Ususally docker does not create noticeable increase in latency. You’d need to describe more how are your containers set-up? If MySQL is in a container, alongside your application container, the connection should be pretty fast…

Have you tried running the query directly on the MySQL server? What are the times there? Also, if you are doing big writes at the same time you are doing reads, it might slow you down to have everything on the same host as the drive can only do so much… You can monitor the containers to see if there are CPU, Memory peaks that would explain some slow downs. There might be swapping involved also.

@salketer no, MySQL isn’t running in a container but a standalone server. That MySQL server has already an Apache and PHP running there so I have test the same query running the application itself in there and it’s pretty fast. There is another developer using Docker here and is raising the same issue with slowness. I am not sure what could be happening there or if there is any way to speed up this.

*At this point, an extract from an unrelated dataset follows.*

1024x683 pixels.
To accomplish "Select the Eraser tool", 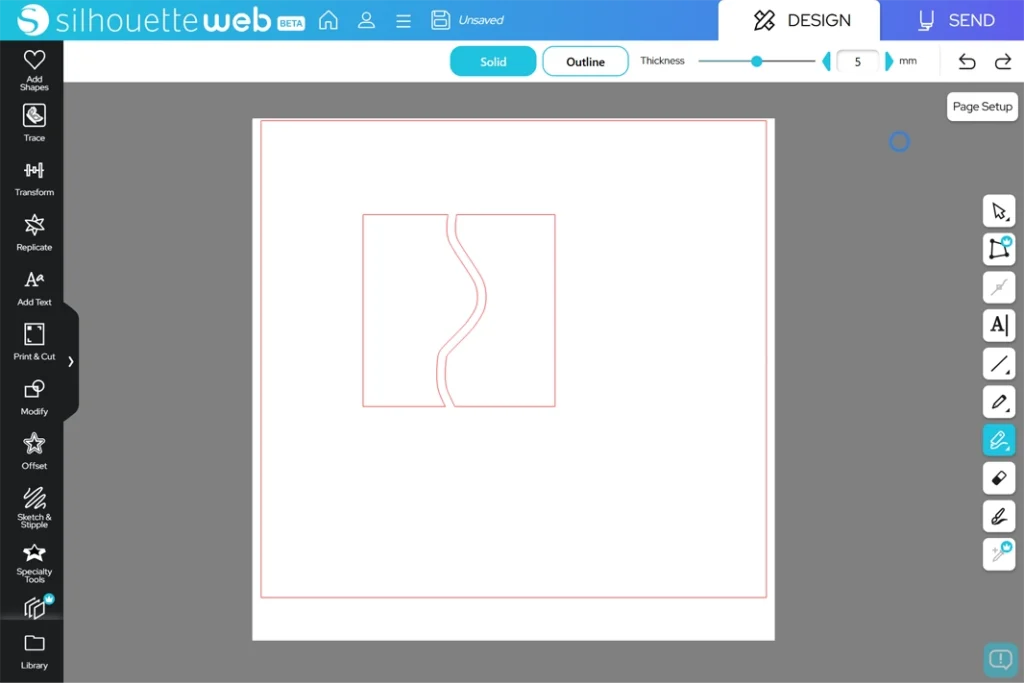I will pos(998,478).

Well, I’d try running the query from the container using EXPLAIN. This will
help you figure out what takes longer when you compare it to the query ran
on the same machine. If you asked me to guess I’d say that either network
latency or memory swapping on the container side.

Also note that you do need to capture the query from the application and
run it by itself. Unless you have good monitoring that separates query time
and load times, there are no real way to figure out if it really is your
MySQL query that is slower… It could simply be that the PHP using the
result has a lot to do on it and that lower RAM could slow it down.

In doubt, you could install the PHP/Apache stack directly on the machine
and trying from there. I am very convinced that it will not be faster by
more than a dozen microseconds compared to a dockerized environment.

@salketer as I said the problem is not the development server, something is wrong with the container, sometimes it takes a minute to give me an answer and display results when in the development server this is quick for sure less than one minute

I am out of ideas :thumbsdown:

Me neither… I was telling you to test your server. You are not giving out
anything precise enough to allow my to help troubleshoot more.

If other developers are not using docker and are running the queries
faster, this might mean that the Apache container does not have access to
enough ram, or if there is disk activity it could be slowed by a not
optimal driver. but I can only guess.

@salketer if that’s the case:

this might mean that the Apache container does not have access to
enough ram, or if there is disk activity it could be slowed by a not
optimal driver

What would be the best way to attack it? I mean how I can add more memory to the container so Apache can move faster?

You can use the docker stats command to see live container cpu and ram
usage. https://docs.docker.com/engine/reference/commandline/stats/

If you are using a boot2docker image, see docker-machine docs, you might
want to create a new machine with more ram and cpu.